#### Consigne:
Recopiez le passage qui va de la ligne contenant "at (780, 61)." jusqu'à celle contenant "center [159, 50].", bornes comprises, en substituant "Screen resolution" à "Image resolution" sans rien modifier d'autre.

———

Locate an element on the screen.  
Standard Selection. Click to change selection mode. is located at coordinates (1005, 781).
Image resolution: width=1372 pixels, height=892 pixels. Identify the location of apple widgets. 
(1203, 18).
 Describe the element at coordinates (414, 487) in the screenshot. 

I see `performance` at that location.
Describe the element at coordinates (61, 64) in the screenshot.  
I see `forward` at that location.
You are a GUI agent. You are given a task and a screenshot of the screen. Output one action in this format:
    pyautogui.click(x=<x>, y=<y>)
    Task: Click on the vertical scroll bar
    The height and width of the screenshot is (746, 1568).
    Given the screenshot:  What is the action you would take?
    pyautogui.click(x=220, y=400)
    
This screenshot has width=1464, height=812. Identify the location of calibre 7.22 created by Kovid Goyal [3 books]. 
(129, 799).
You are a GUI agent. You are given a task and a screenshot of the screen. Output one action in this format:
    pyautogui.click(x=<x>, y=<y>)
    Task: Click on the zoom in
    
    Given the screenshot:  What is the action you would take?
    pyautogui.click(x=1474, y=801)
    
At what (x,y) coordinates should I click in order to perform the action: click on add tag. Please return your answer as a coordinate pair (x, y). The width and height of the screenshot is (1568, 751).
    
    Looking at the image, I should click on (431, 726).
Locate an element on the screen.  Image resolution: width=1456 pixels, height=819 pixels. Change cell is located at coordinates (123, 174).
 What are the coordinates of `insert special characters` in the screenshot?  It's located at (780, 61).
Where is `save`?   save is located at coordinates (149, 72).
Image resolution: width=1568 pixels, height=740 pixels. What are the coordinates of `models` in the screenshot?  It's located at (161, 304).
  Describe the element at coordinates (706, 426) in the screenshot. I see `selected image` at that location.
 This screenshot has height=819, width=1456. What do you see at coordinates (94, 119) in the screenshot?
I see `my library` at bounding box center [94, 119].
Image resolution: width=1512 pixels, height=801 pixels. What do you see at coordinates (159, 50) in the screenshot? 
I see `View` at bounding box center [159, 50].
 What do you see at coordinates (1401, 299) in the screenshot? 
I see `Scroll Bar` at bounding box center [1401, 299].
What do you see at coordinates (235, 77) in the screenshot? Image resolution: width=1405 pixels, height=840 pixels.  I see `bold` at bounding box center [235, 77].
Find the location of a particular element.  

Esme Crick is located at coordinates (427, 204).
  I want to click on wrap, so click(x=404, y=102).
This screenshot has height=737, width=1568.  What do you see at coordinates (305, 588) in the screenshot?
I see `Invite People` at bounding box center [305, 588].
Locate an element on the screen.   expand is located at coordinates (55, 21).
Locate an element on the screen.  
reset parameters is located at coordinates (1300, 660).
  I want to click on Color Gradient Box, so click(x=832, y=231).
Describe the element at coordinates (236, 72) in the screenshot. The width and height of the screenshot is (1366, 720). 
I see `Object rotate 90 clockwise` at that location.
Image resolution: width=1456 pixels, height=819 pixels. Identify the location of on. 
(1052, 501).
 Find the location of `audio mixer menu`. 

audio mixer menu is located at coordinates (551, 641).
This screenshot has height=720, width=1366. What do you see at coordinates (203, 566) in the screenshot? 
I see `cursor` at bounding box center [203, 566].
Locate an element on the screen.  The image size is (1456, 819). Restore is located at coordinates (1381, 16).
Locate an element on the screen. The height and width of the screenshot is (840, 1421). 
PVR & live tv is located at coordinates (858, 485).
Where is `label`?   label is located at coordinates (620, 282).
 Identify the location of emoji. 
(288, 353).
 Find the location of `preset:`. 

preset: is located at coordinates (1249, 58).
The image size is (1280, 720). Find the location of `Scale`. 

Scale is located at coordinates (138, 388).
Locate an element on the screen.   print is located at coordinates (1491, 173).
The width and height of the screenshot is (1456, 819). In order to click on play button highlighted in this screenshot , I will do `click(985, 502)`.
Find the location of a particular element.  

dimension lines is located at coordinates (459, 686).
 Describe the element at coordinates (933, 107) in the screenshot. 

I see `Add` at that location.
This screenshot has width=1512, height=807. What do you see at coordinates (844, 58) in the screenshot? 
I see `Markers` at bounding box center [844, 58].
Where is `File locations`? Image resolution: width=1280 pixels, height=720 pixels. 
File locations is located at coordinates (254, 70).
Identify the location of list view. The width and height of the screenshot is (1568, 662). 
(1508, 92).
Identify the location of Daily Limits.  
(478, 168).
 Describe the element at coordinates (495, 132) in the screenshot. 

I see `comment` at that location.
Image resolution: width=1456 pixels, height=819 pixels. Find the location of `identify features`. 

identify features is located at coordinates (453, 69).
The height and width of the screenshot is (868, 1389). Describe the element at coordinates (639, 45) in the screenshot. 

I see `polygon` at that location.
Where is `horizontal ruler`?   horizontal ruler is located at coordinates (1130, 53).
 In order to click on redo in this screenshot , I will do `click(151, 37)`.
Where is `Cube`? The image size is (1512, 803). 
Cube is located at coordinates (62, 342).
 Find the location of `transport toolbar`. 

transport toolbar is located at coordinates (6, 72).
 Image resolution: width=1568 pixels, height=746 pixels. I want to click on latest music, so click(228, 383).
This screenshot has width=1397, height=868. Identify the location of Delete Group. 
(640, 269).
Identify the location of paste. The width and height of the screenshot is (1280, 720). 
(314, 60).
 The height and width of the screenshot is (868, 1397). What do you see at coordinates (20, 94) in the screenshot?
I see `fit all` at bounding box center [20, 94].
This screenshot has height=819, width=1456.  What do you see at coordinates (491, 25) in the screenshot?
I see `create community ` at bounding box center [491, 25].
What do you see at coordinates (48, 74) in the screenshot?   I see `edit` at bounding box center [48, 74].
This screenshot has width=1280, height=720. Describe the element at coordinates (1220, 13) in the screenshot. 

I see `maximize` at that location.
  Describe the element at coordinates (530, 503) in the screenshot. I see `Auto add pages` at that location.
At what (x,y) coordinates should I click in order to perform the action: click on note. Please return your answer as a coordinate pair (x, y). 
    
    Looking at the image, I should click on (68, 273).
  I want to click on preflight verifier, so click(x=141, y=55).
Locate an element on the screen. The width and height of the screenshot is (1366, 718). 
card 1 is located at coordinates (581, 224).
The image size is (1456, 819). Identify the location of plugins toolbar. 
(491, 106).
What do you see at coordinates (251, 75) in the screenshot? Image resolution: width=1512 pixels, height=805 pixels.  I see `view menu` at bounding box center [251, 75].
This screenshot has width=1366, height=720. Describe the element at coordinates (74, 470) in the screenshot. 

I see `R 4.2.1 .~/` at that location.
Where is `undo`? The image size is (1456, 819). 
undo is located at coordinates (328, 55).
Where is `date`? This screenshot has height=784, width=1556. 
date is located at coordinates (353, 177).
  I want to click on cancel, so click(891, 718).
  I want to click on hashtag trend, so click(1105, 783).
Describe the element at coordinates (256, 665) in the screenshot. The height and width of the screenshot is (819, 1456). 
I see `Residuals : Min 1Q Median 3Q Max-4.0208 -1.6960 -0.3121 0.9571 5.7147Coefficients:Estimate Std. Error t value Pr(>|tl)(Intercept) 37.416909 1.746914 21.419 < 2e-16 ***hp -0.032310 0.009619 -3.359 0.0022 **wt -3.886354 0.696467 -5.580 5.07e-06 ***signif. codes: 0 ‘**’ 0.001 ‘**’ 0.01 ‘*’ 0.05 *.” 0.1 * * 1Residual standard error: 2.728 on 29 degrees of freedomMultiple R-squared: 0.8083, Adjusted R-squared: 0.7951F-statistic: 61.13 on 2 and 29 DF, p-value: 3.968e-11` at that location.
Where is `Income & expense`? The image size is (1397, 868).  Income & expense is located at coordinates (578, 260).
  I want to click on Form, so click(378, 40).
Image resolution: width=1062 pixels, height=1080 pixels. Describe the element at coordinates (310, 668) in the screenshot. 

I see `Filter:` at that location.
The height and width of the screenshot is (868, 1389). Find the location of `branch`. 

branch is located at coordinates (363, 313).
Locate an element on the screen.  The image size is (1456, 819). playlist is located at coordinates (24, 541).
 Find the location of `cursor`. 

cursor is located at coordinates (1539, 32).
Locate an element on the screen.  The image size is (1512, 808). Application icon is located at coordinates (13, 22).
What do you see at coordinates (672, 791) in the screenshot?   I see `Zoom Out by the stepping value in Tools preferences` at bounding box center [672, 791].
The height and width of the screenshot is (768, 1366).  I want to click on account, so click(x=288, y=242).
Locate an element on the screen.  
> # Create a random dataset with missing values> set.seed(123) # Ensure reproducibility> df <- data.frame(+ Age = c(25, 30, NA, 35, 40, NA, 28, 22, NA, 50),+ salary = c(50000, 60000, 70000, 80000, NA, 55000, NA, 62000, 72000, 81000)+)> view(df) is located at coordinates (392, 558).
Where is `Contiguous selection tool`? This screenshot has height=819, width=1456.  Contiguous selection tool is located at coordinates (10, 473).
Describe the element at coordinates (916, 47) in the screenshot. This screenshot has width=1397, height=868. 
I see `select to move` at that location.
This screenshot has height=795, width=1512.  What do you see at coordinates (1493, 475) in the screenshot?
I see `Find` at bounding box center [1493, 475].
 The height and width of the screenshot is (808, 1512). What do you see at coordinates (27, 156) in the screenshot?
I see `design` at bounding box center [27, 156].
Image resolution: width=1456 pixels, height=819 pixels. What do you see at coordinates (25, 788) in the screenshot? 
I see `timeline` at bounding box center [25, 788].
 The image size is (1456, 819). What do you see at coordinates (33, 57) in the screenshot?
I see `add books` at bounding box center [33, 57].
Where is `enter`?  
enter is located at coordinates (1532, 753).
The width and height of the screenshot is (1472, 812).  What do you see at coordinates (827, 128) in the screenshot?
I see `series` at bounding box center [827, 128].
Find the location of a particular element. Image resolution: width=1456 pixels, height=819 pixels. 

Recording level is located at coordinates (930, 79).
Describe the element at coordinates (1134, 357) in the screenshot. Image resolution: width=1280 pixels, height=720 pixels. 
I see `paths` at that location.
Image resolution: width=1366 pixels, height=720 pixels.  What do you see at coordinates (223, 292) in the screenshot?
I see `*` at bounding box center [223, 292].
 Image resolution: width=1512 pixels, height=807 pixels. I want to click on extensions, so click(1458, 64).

———

#### Problème résolu:
 What are the coordinates of `insert special characters` in the screenshot?  It's located at (780, 61).
Where is `save`?   save is located at coordinates (149, 72).
Screen resolution: width=1568 pixels, height=740 pixels. What are the coordinates of `models` in the screenshot?  It's located at (161, 304).
  Describe the element at coordinates (706, 426) in the screenshot. I see `selected image` at that location.
 This screenshot has height=819, width=1456. What do you see at coordinates (94, 119) in the screenshot?
I see `my library` at bounding box center [94, 119].
Screen resolution: width=1512 pixels, height=801 pixels. What do you see at coordinates (159, 50) in the screenshot? 
I see `View` at bounding box center [159, 50].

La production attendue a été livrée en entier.